I understand that every function in JavaScript is a first-class object and it has an internal property [[scope]] which hosts the binding records of the function's free variables. However, there are two special cases.

  1. Is the function created by Function constructor also a closure? The function object created by Function constructor is special, because its [[scope]] may not refer to the lexical environments of its outer functions, but only the global context. For example,

    var a = 1; 
    var fn = (function outer() {
        var a = 2; 
        var inner = new Function('alert(a); ');
        return inner;
    })();
    fn(); // will alert 1, not 2.
    

    This is unintuitive. Is this also called closure?

  2. If an inner function doesn't have any free variables, can we say a closure is formed when the inner function is created? For example,

    // This is a useless case only for academic study
    var fn = (function outer() {
        var localVar1 = 1,
            localVar2 = 2;
        return function() {};
    })();
    

    In this case, fn refers to an empty function object which was created as an inner function. It has no free variables. In this case can we say a closure is formed?

Answers:

Answer

Is the function created by Function constructor also a closure?

Yes, it closes over the global scope. That might be unintuitive because all other JavaScript closures close over their lexical scope, but it still matches our definition of a closure. In your example, a is a free variable, and resolves to the a in an other scope when the inner/fn function is called somewhere.

If an inner function doesn't have any free variables, can we still call it a closure?

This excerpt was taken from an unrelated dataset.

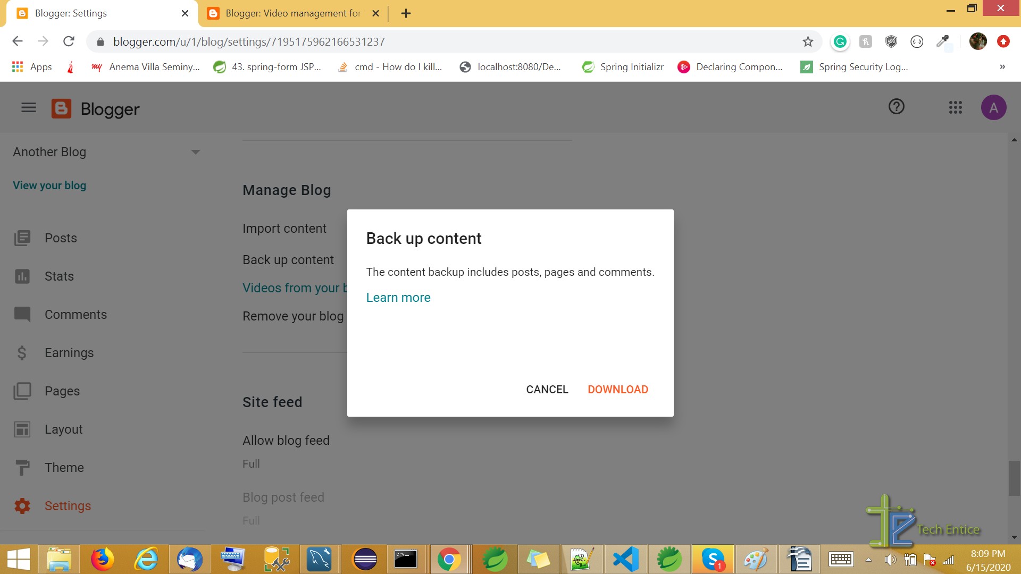The image size is (1021, 574).
Task: Navigate to Pages in sidebar
Action: click(x=62, y=391)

Depends on whom you ask. Some say Yes, others call them "uninteresting closures", personally I say No because they don't reference an outer scope.

Answer

Note: Functions created with the Function constructor do not create closures to their creation contexts; they always are created in the global scope. When running them, they will only be able to access their own local variables and global ones, not the ones from the scope in which the Function constructor was called. This is different from using eval with code for a function expression.